James Davies

Beta Reading for Better Writing

To win the Writers of the Future Contest and get published in the L. Ron Hubbard Presents Writers of the Future anthology, you need a combination of three things: talent, luck, and hard work. Spoiler alert: my own version of hard work yielded a concentrated conglomerate of computed writing tips, which I’ll share with you after a little context.

If you happen to be born with immense natural talent, you might not have to work that hard and you might not need to get that lucky. I was not born with immense natural talent. In fact, when I was born I couldn’t even speak English (or any other language, for that matter), let alone write it.

And yes, some of you reading this may have been born with immense natural talent. Spoiler alert: almost every writer thinks this at some point or another, even if only briefly. Unfortunately, almost every writer also thinks “I have no talent whatsoever” from time to time. And despite nearly all of us being wrong on both counts, the kicker is that you can’t control how much natural talent you have. (I won’t even get into the argument that natural talent might be a myth.)
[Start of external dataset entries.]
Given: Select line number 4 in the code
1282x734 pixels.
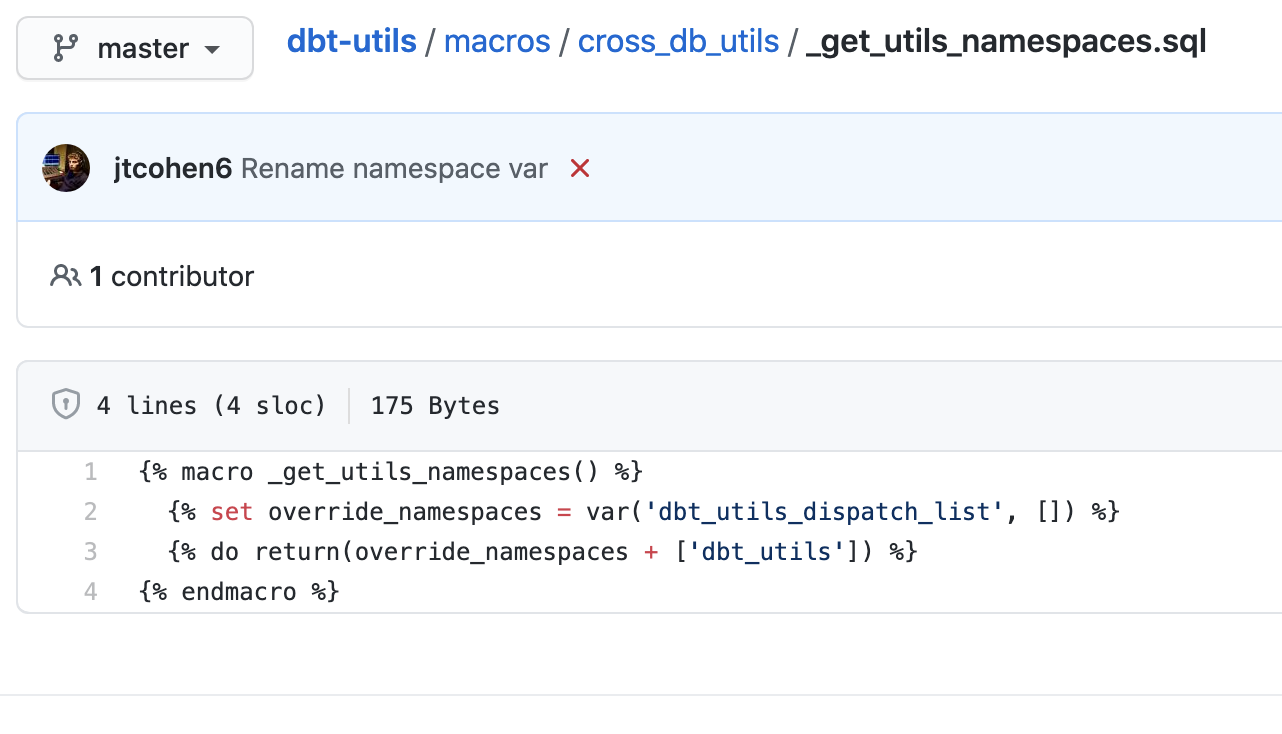Looking at the screenshot, I should tap(90, 591).
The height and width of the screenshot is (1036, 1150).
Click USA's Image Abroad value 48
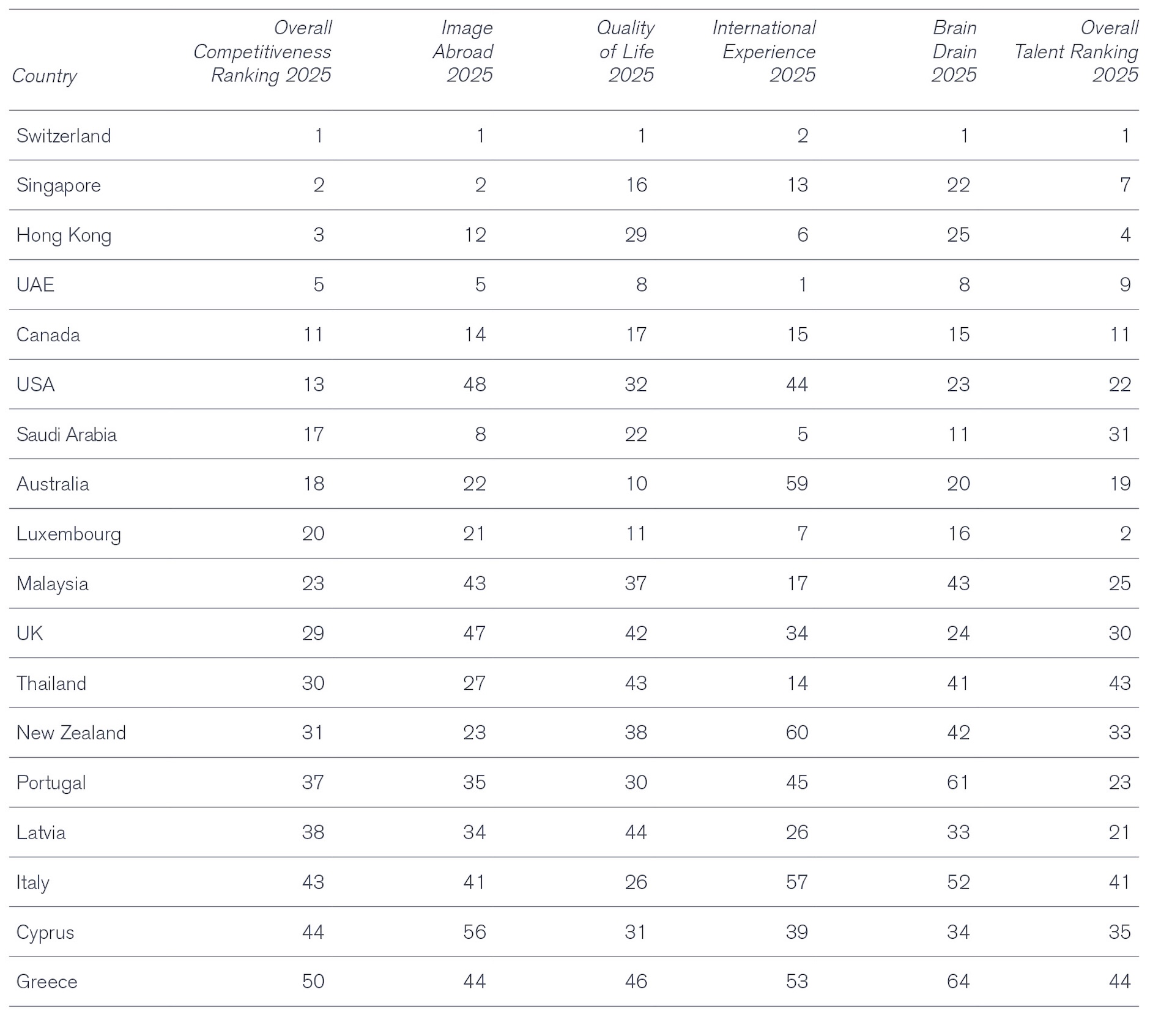point(475,385)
You can, assuming a reasonable amount of talent, hope to get lucky, and only expend as much hard work as it takes to write one story. Perhaps your story is about a character whose name is identical to both the slush reader’s best friend and the Writers of the Future Contest Coordinating Judge’s most adored grandmother, and the conflict happens to be related to a technological breakthrough that captures the imagination of everyone just before your story is read. That would be very fortunate indeed, but unfortunately it’s also very out of your control.

So, as I was saying, there is one component (that you can do something about, at least) to winning the Writers of the Future Contest, or honestly getting published anywhere: hard work.

James at the Writers of the Future Workshop 2024

And I can say this because I won Writers of the Future and my story “Ashes to Ashes, Blood to Carbonfiber” is published in Volume 40—writing that still hasn’t gotten old—and it took a lot of hard work.

I first entered the Writers of the Future Contest a decade ago, resting on “natural talent” and hoping for a good dollop of luck. Of course, I got a rejection and I was heartbroken. I had put so much effort and time into that 16,500 “short” story. Or so I thought. Factually, writing whatever comes to mind in the moment and doing little more than a typo-check isn’t much effort at all.

The rejection lit a fire under me, though, as well as giving me a much-needed wake-up call. If I wanted to win this I needed to work for it. I reread the L. Ron Hubbard Presents Writers of the Future anthology that I had, read about the craft online (chiefly, David Farland’s Daily Kick in the Pants newsletter and Robert J. Sawyer’s “On Writing” columns—David was the Writers of the Future Contest Coordinating Judge at the time, and Robert remains a judge of the Contest), and joined the Writers of the Future Forum.

I applied everything I had learned, revised 16,500 words down to 14,000, and resubmitted. I received an Honorable Mention (for those unfamiliar with the Writers of the Future competition results structure, roughly the top ten percent get Honorable Mentions). I simultaneously felt overjoyed and disappointed. I had proof that I was improving as a writer, that I wasn’t the worst out there. But I also hadn’t won, and again, I thought I had worked so very hard.

But I hadn’t.

It was around then that I discovered the age-old adage, “the first million words are practice,” confusingly attributed to Stephen King, Marion Zimmer Bradley, Ernest Hemingway, Isaac Asimov, and David Eddings, to name a few. And that gave me some idea of the work I needed to put in.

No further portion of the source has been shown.